Saturday, 24 March 2012

Notebook edit - 24th March 2012

To have a piece of their heart they can never take back.
To be trapped in their thoughts when you've no reason to be there.
To be the memory that feels real, no matter how old it grows.
To be the image they see when they're falling asleep.
Beyond time, beyond words, beyond promises made.
To finally find that love that won't fade.

Monday, 12 March 2012

From my notebook - May 2011

...She throws herself forward as she spins and falls
A blur of motion madly hitting the walls.
Longing for a movement to help her take flight.
A solid intention with the end locked in sight.
To feel every moment that's lost in the blur.
Lifted in slow motion, the sensation would free her.

WIP....Dancing with her memories

...Time suspended, spinning in circles
She waltzes round as the world moves on.
The sound of rain falls around her
She feels his lips seconds from hers.

Spirit lifted, heart slowly pounding
She prays she can always keep up the turns.
For she'd never trade her memories
Never forget their short, but perfect, dance.

Sunday, 11 March 2012

From my Notebook - 26/09/07

... Silver songs of sordid tales
Nightmares harped by nightingales
Sing of hope and fear combined
The highs, the lows, enlaced, entwined
Without the lies who needs belief
Without our doubts would you reach as deep
Our rain, our stars, our storm, our beach
Your core to keep.  True heights to reach.

Monday, 5 March 2012

Time flies when you're making changes...

When I started this blog last April I had every intention of recording things as they happened and yet suddenly its March 2012.  Nearly a year on and I haven't added a single post!  I have written - scribbled down thoughts, started to type the stories, worked on poems - but it's only now I find myself back here.

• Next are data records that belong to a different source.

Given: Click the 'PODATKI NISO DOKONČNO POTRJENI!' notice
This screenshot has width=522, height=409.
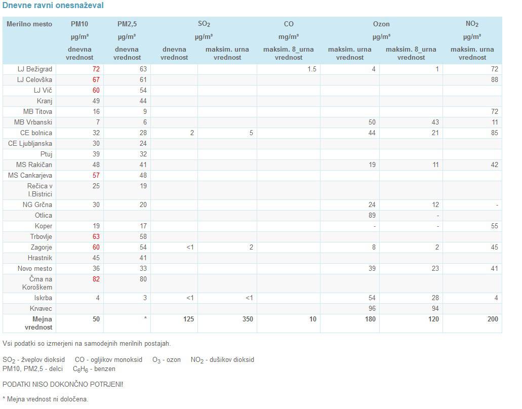Looking at the screenshot, I should click(63, 384).
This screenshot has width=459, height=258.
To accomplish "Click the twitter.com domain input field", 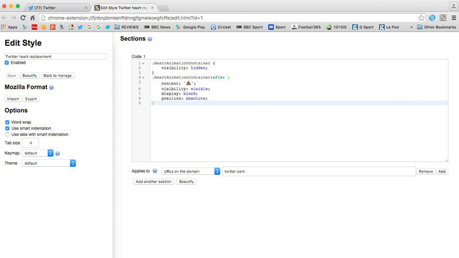I will point(318,171).
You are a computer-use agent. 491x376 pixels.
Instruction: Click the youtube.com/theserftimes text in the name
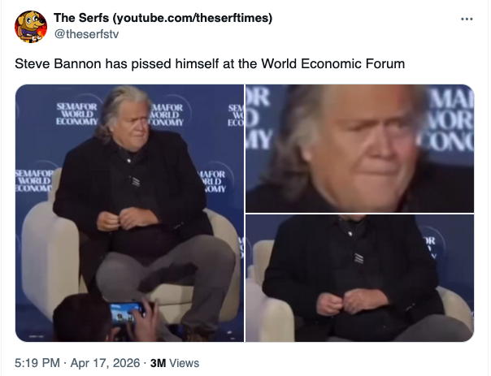[193, 18]
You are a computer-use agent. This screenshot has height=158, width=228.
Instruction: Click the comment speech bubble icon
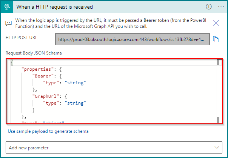click(x=8, y=23)
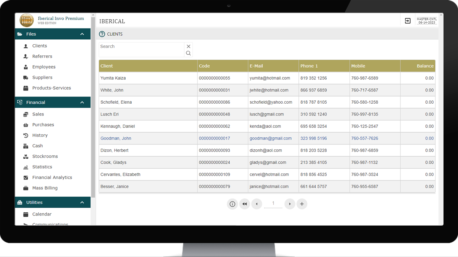Screen dimensions: 458x257
Task: Click the sidebar vertical scrollbar
Action: click(x=93, y=107)

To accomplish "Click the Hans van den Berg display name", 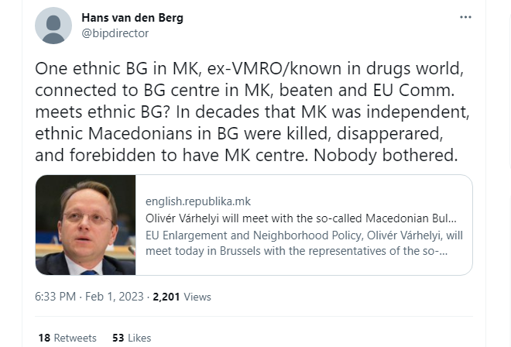I will 133,17.
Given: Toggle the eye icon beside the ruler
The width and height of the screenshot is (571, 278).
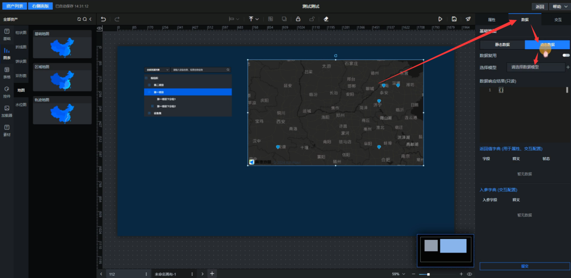Looking at the screenshot, I should (x=99, y=28).
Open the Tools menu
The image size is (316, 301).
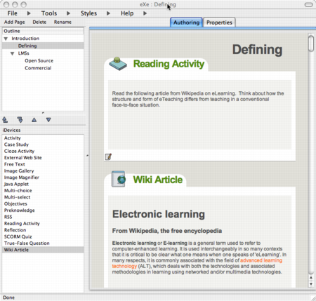[49, 13]

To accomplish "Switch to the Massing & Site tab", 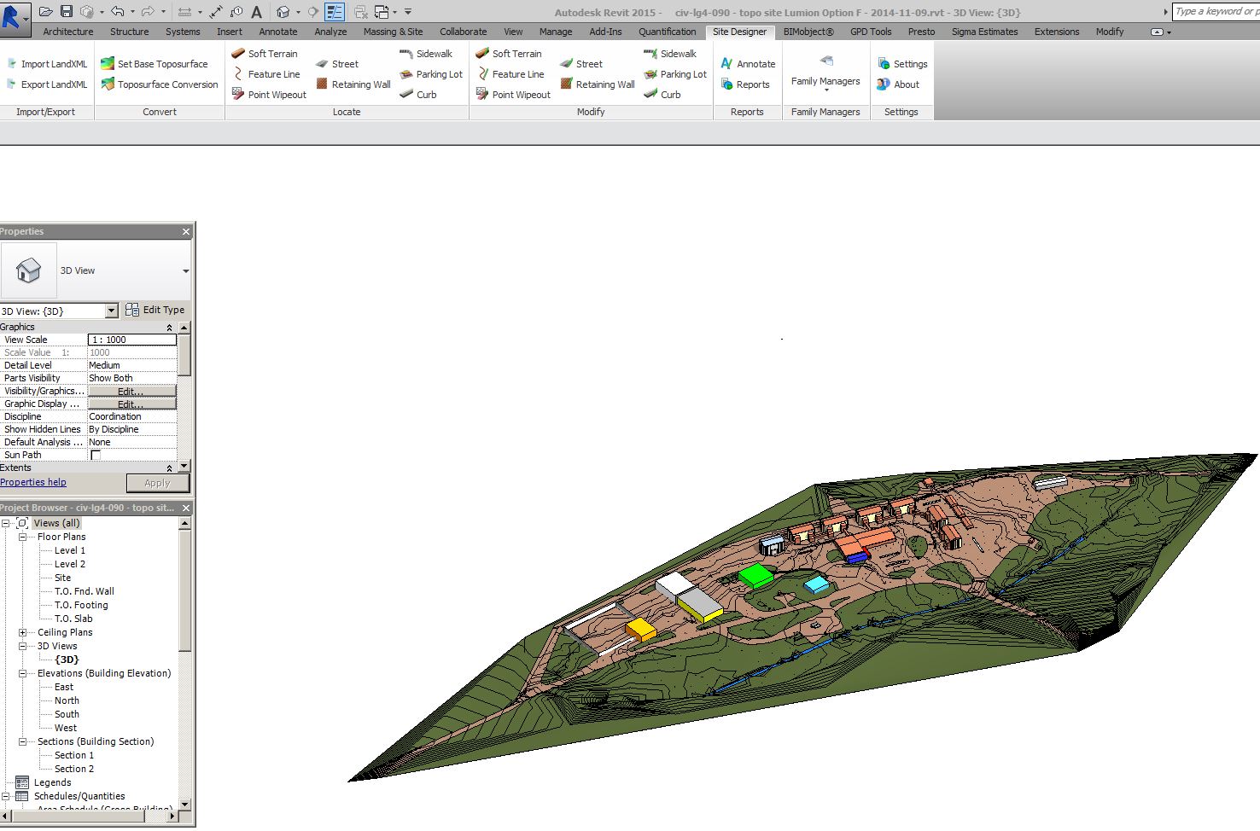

So what does nearly a year of experiences look like?  Well I made the big move and quit my job last summer.  I spent 3 months contracting part time, got involved in some fundraising for a local charity, spent some quality time with family, found some new dance classes, took more photos, had horse riding lessons, rode a bike by the sea, and then just after Christmas I jumped on a plane to Australia for a 2 month adventure.

I gave up my routines and habits.  Tried to wipe the canvas clean and take a fresh look at how I really wanted to spend my time.  It's been eye opening to see how clear things can become when you truly stop, sit back, look and most importantly listen to yourself.  It sounds so simple when I put it like that, but I know only too well how difficult it can be.  The noise of your life can get in the way and that feeling of clarity can feel a million miles away.

But here I am, back home, gearing up for the biggest leap yet and that hazy doubt of the past has cleared.  In September I'll be going to university to take the first step towards a completely new career path.  A huge change and a huge commitment.  There are nerves and there's fear of the unknown but it's wrapped in excitement about the uncertainty, anticipation of the possibilities and a desire to experience every second.  The fast forward reflex has gone and I'm ready to live and love each day again.  To enjoy what I'm doing in that moment, with a plan in mind, but with the focus on the here and now.